_What is being asked_
Without the pictures, copy all of the data exactly.

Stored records
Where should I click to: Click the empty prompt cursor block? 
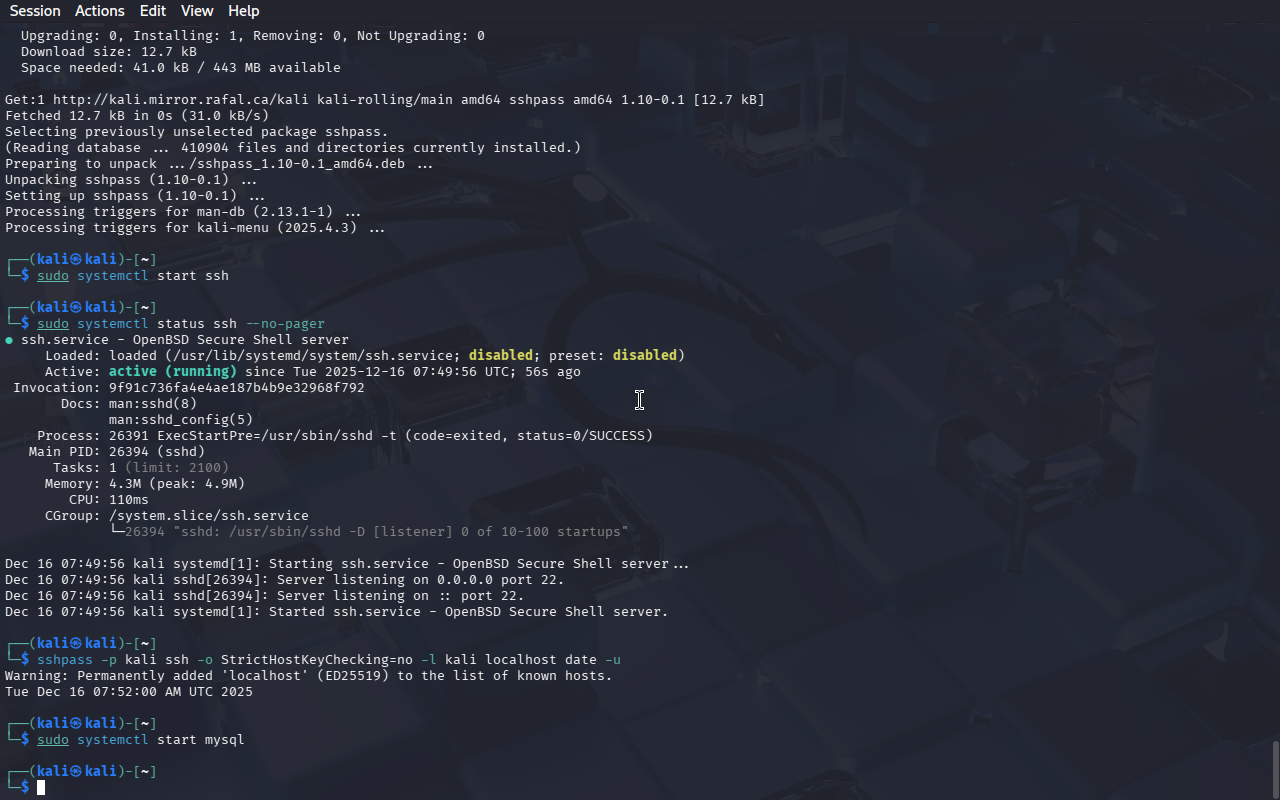[x=41, y=787]
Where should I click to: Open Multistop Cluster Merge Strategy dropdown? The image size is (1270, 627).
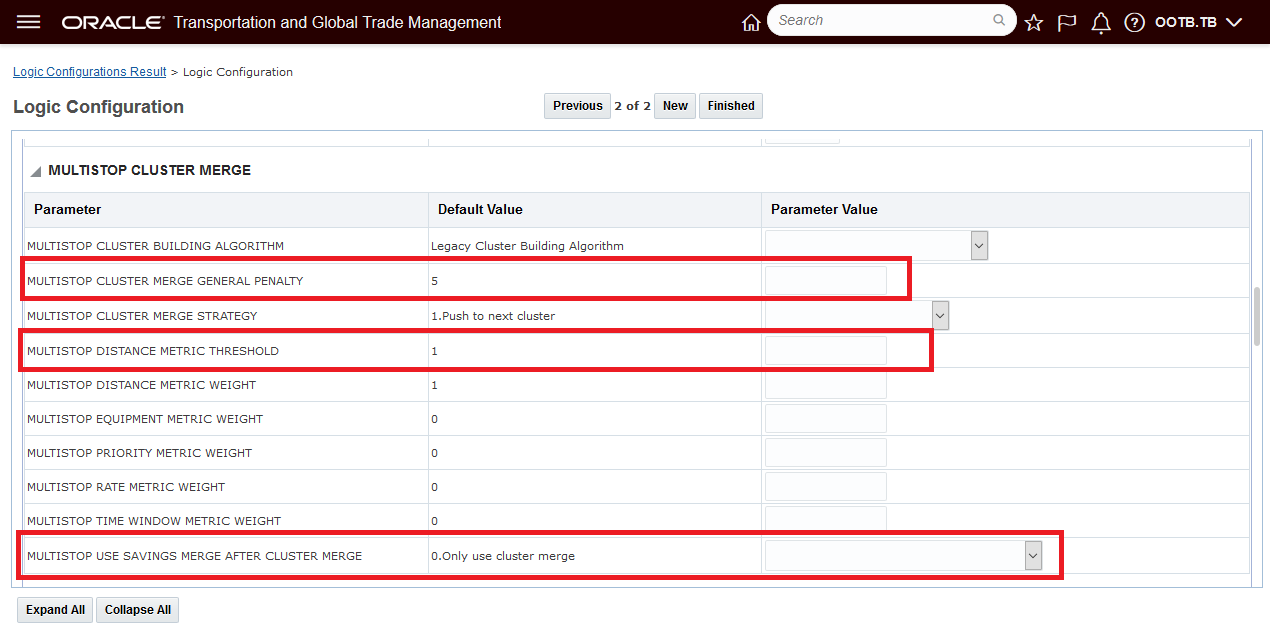click(940, 316)
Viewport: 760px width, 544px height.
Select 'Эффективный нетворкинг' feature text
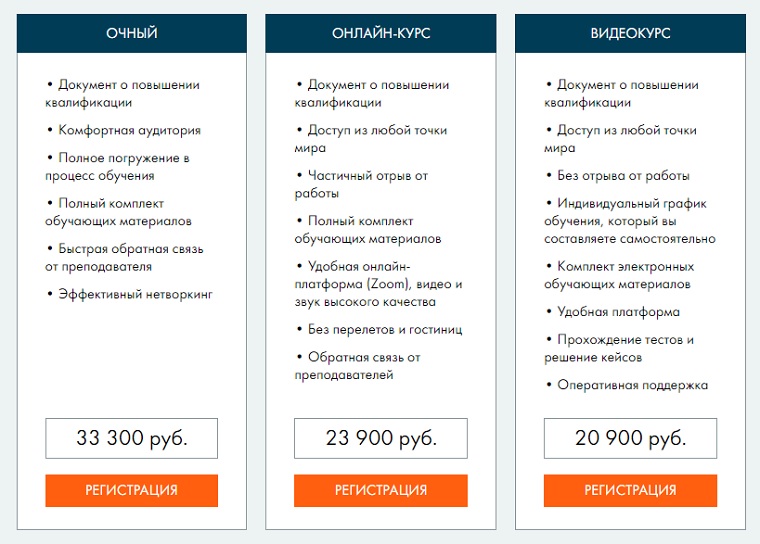(135, 294)
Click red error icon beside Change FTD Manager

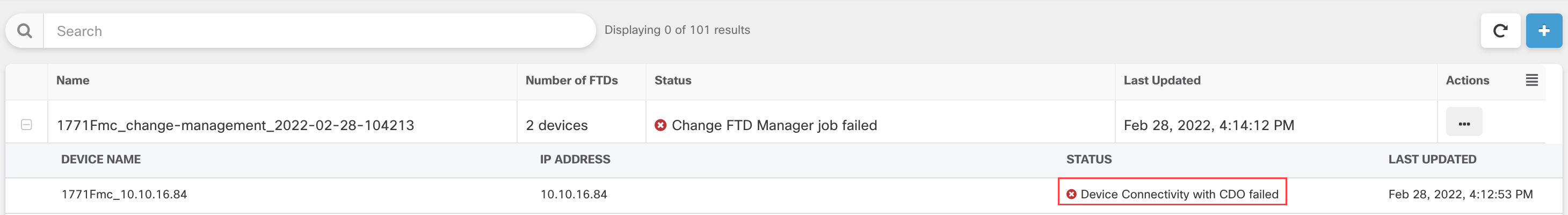[x=660, y=125]
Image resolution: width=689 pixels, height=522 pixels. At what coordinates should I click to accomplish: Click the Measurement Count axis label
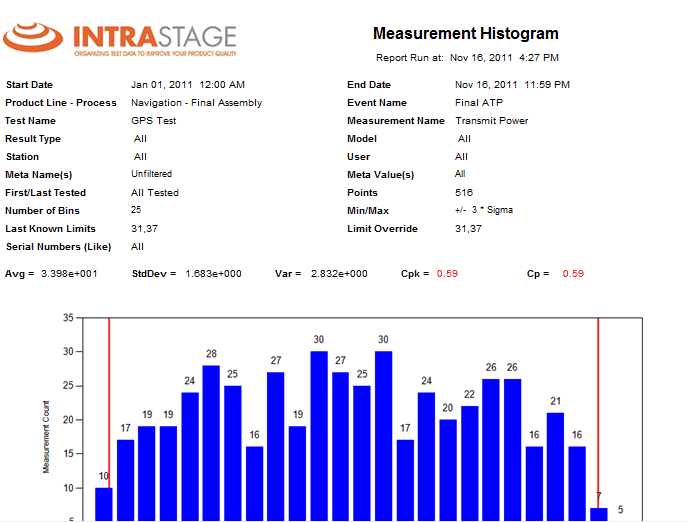pos(46,440)
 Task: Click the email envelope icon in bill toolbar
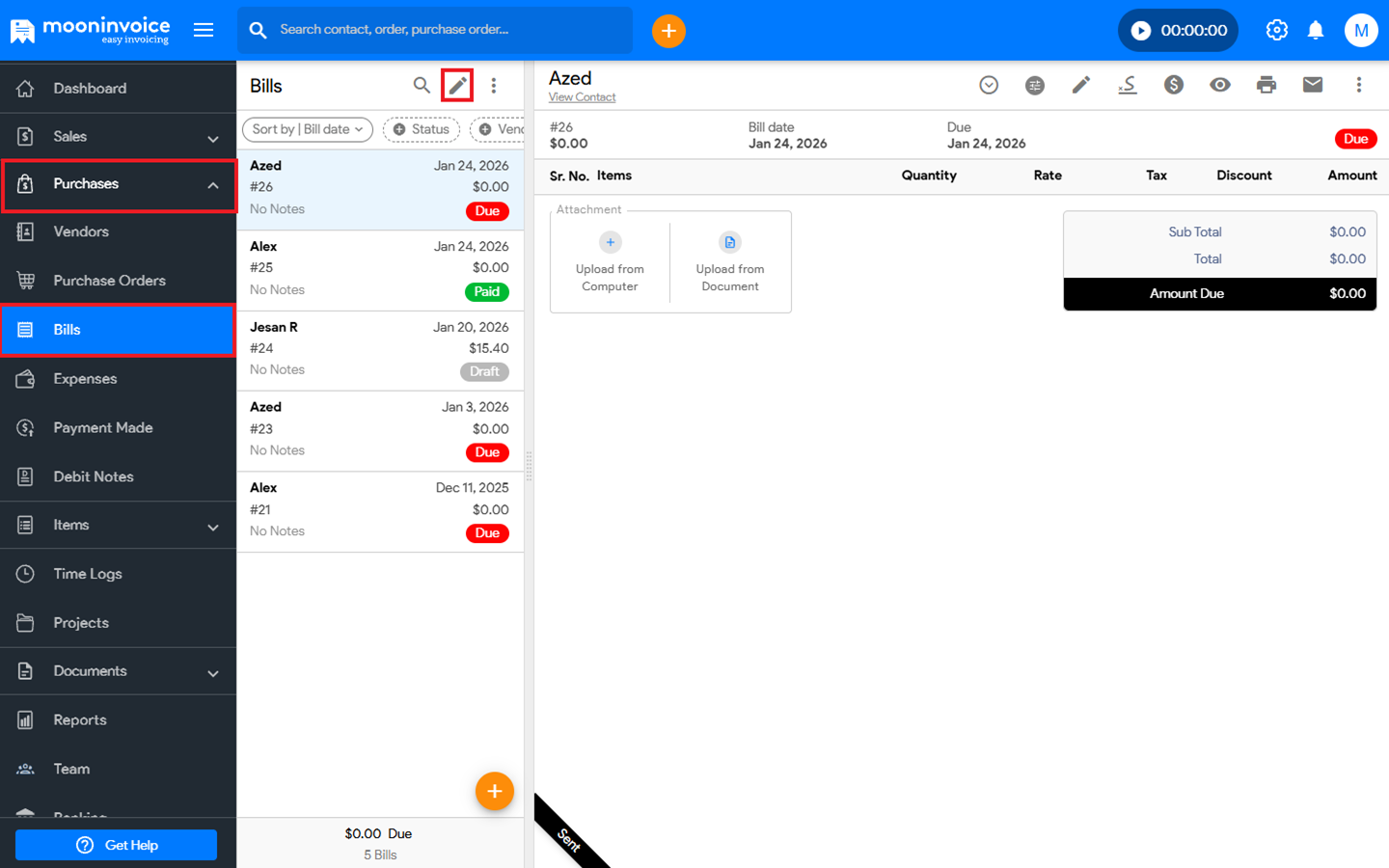[1312, 85]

_Solution to this problem_
Where should I click to: Click the empty prompt cursor block? 
[x=41, y=787]
Where should I click to: Open Multistop Cluster Merge Strategy dropdown? The image size is (1270, 627).
click(940, 316)
Viewport: 760px width, 544px height.
Select 'Эффективный нетворкинг' feature text
(135, 294)
Click red error icon beside Change FTD Manager

[x=660, y=125]
Image resolution: width=689 pixels, height=522 pixels. At what coordinates should I click to accomplish: Click the Measurement Count axis label
pos(46,440)
 Task: Click the email envelope icon in bill toolbar
[1312, 85]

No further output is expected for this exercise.